This is a rifle-shot appeal: the sole issue on appeal focuses on the district court's decision to hold the defendant jointly and severally liable for the full amount of loss attributable to the fraud scheme. The defendant argues that the court should have limited his restitution obligation to $230,000 — the amount that he personally garnered from the scheme. Relatedly, he argues that holding him liable for the full amount of the sums extracted by the conspiracy would impose a crushing burden and foreclose any prospect of rehabilitation. Because the defendant preserved this claim of error below, our review is for abuse of discretion. See United States v. Carrasquillo-Vilches, 33 F.4th 36, 45 (1st Cir. 2022). Within that framework, we "examin[e] the court's subsidiary factual findings for clear error and its answers to abstract legal questions de novo." United States v. Chiaradio, 684 F.3d 265, 283 (1st Cir. 2012).
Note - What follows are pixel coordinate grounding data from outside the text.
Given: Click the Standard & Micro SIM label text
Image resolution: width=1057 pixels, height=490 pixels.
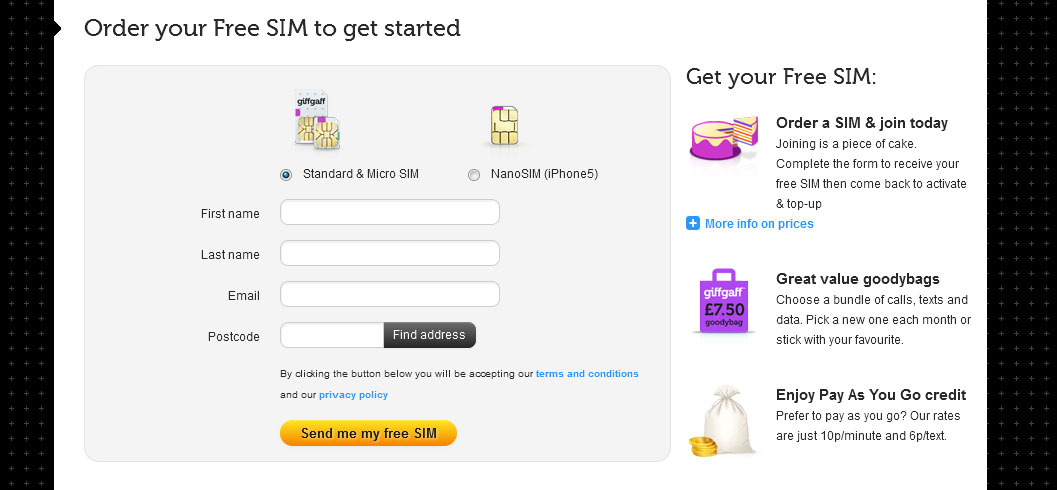Looking at the screenshot, I should (x=361, y=174).
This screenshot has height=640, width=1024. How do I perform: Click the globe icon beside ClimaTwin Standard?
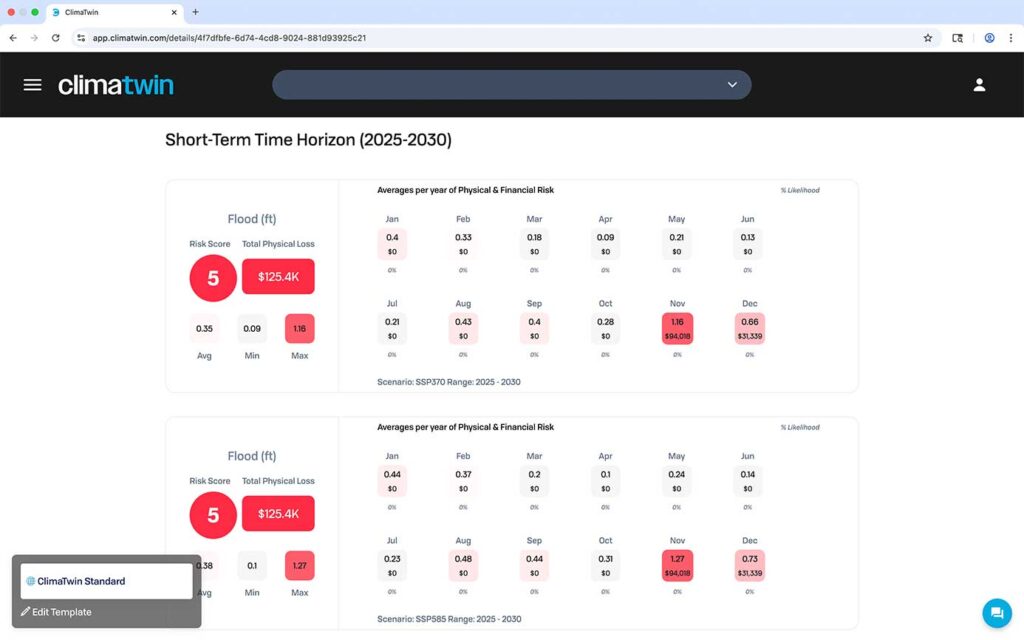[x=31, y=580]
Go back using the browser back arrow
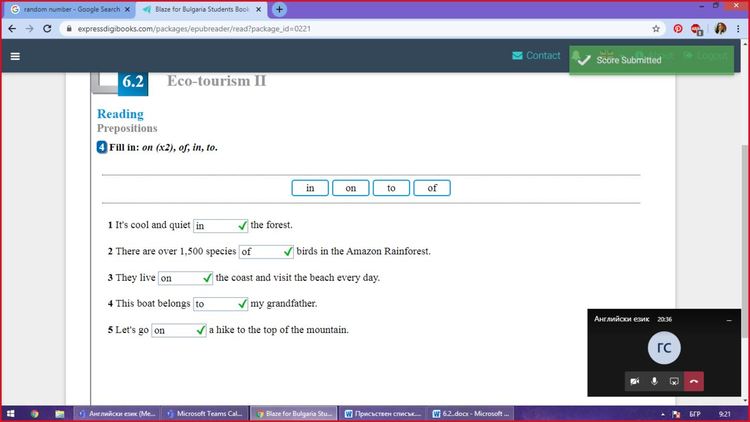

The restitution order in this case is grounded upon the Mandatory Victims Restitution Act (MVRA), 18 U.S.C. § 3663A. The MVRA requires a district court to order a defendant convicted of "an offense against property ... including any offense committed by fraud or deceit," 18 U.S.C. § 3663A(c)(1)(A)(ii), "to ‘make restitution to the victim of the offense,’ " United States v. Soto, 799 F.3d 68, 97 (1st Cir. 2015) (quoting 18 U.S.C. § 3663A(a)(1) ). What is more, the MVRA requires the court to "order restitution to each victim in the full amount of each victim's losses as determined by the court and without consideration of the economic circumstances of the defendant." United States v. Morán-Calderón, 780 F.3d 50, 51 (1st Cir. 2015) (quoting 18 U.S.C. § 3664(f)(1)(A) ). This mandate is easy to apply when a defendant, acting alone, caused all of a victim's losses: in that event, the defendant must be ordered to pay the entire amount of the losses. See United States v. Yalincak, 30 F.4th 115, 121 (2d Cir. 2022).
The situation is more nuanced, however, when — as in this case —...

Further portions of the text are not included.